A lot of processes needed to change. Systems needed to be put in place to standardise how people access and store and protect data, ensuring that recoverability is achievable if something goes wrong.

What changes have you seen concerning security threats over the last 12 months?

Phishing is a big one. With the adoption of remote collaboration tools like Microsoft 365, more people were clicking on links, more people were getting spam. This led to a need to adopt two-factor authentication.

Ransomware is another one of the big ones, which led to a need to secure data. But this brought up another problem — where do I recover this data to?

Now, there's a focus for service providers to provide data recovery services to its customers, especially since many of them couldn't go on-site and recover the data. Because of this, service providers needed alternative locations to stand it up somewhere else.

But the big thing service providers should be asking is ‘how do I test the functionality to be able to restore data?
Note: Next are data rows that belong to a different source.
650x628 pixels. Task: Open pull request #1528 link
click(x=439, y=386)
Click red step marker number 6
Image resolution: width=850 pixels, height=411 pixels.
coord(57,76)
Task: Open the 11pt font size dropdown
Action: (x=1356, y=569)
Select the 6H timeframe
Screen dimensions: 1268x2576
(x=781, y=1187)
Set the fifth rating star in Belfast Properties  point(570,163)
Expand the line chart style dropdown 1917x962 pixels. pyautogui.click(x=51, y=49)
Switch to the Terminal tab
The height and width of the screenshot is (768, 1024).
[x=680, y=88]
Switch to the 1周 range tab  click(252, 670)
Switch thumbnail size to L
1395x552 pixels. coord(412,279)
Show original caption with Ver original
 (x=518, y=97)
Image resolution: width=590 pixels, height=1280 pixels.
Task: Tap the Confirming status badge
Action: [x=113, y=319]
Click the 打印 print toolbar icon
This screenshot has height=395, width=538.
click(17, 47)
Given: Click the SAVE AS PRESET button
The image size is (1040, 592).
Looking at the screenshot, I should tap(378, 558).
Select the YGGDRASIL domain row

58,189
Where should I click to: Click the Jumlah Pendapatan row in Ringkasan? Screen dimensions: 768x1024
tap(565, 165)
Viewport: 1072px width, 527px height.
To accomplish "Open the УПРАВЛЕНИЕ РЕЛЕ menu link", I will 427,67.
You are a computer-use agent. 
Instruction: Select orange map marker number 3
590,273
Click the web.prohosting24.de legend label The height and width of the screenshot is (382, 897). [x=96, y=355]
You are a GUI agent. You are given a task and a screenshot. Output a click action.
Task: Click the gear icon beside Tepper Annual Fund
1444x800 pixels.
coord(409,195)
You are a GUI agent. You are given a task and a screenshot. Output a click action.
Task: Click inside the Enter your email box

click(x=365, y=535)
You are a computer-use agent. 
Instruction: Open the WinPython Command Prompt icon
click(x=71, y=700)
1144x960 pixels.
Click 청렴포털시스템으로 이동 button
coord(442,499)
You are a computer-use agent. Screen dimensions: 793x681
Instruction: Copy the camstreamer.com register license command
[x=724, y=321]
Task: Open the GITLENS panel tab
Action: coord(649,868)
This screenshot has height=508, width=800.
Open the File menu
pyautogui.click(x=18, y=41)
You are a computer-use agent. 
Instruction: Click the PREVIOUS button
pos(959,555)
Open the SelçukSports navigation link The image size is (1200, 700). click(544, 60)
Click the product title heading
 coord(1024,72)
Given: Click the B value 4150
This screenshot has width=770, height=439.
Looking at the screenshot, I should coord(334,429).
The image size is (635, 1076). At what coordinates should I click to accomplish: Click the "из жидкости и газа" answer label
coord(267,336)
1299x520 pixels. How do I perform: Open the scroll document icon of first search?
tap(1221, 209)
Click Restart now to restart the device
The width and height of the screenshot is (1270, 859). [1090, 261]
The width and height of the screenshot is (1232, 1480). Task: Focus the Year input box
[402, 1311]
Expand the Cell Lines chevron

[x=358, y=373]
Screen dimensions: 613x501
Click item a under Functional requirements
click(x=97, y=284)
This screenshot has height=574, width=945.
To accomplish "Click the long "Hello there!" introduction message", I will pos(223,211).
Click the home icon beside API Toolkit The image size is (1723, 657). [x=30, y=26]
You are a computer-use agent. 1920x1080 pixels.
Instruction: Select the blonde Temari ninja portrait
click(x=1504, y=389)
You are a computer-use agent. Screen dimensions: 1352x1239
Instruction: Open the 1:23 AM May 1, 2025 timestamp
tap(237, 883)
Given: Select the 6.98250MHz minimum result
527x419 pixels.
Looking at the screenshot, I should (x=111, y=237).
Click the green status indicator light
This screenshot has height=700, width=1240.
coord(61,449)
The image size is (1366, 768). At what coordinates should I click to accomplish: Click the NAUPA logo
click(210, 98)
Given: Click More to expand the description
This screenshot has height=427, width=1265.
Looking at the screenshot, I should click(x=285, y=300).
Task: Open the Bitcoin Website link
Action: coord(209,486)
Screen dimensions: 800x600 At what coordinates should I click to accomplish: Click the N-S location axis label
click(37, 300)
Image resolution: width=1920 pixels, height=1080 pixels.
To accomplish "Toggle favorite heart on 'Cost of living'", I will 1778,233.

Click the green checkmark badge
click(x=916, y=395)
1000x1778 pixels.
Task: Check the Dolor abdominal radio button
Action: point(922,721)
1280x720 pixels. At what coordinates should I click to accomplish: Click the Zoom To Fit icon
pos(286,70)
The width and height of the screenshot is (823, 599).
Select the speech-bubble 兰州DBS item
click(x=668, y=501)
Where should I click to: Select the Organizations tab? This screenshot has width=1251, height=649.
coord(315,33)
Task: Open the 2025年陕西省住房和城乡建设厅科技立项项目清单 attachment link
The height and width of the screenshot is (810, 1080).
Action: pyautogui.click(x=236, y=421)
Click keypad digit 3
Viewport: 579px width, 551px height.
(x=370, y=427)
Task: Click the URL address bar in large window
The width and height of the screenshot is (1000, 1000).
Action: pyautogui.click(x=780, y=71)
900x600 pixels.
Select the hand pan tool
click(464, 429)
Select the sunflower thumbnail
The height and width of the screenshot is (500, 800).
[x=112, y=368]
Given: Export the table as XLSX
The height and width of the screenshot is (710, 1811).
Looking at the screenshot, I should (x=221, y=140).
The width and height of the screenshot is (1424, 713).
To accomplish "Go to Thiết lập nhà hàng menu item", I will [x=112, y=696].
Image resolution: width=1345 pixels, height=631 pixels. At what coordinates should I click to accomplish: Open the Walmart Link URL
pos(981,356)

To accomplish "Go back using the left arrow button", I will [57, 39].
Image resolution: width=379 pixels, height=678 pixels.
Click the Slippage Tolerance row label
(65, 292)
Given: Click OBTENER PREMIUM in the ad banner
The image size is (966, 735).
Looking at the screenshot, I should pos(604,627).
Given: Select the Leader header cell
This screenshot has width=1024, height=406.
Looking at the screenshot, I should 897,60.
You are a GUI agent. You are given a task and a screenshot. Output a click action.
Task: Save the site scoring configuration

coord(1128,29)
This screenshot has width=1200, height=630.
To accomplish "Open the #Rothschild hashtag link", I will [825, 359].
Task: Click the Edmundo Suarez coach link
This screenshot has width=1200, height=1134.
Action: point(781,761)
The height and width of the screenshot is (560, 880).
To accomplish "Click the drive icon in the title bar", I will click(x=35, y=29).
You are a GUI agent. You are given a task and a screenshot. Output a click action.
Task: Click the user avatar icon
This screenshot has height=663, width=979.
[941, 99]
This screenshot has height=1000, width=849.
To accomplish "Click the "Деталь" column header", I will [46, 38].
How do they get the confidence that if something does go wrong, they actually have the processes and procedures in place where they can actually recover that customers data quickly?'

Your partners and customers must be under significant pressure to protect their data with the same or fewer resources than they had previously. What solutions does StorageCraft offer to help address these challenges?

We released a product about two years ago for the service provider space called Shadow Safe.

With this solution, service providers have a single console where they can manage all of their customers, as well as restore data. They can perform end-to-end data protection and recovery without going on-site to a customer.

The platform is cloud-hosted, so service providers can recover machines from anywhere in the world. The great thing about it is that we can start reducing the amount of staff we need — high-level techs are no longer required to physically log into machines and validate backups.

This means service providers can scale up the amount of customers they're looking after.

Finally, given all the challenges in 2020 – from a technical and engineering perspective, what advice would you give to your partners and customers about how to best navigate 2021?

The big thing is around standardisation. It's part of why we brought Shadow Safe to the market. Now, we can go to a customer and standardise on a single data protection strategy. It's all about simplifying a service provider's operation.

Some of the really successful service providers are taking an almost cookie-cutter approach: they have bulletproof processes, leveraging technology as part of a documented process.

Testing is a key part of these processes. It validates the technology and allows service providers to really stand behind the service that they're providing to their customers, so that they can sleep easy at night knowing the solution actually works.

And because of standardisation, if something did happen, they can then guarantee to recover the data by pulling out their operating procedure.

Automation is another one. The reporting, the analytics — these can go into monthly, automated reports where service providers can benefit from them and also provide them to customers. This provides customers with even more value than before.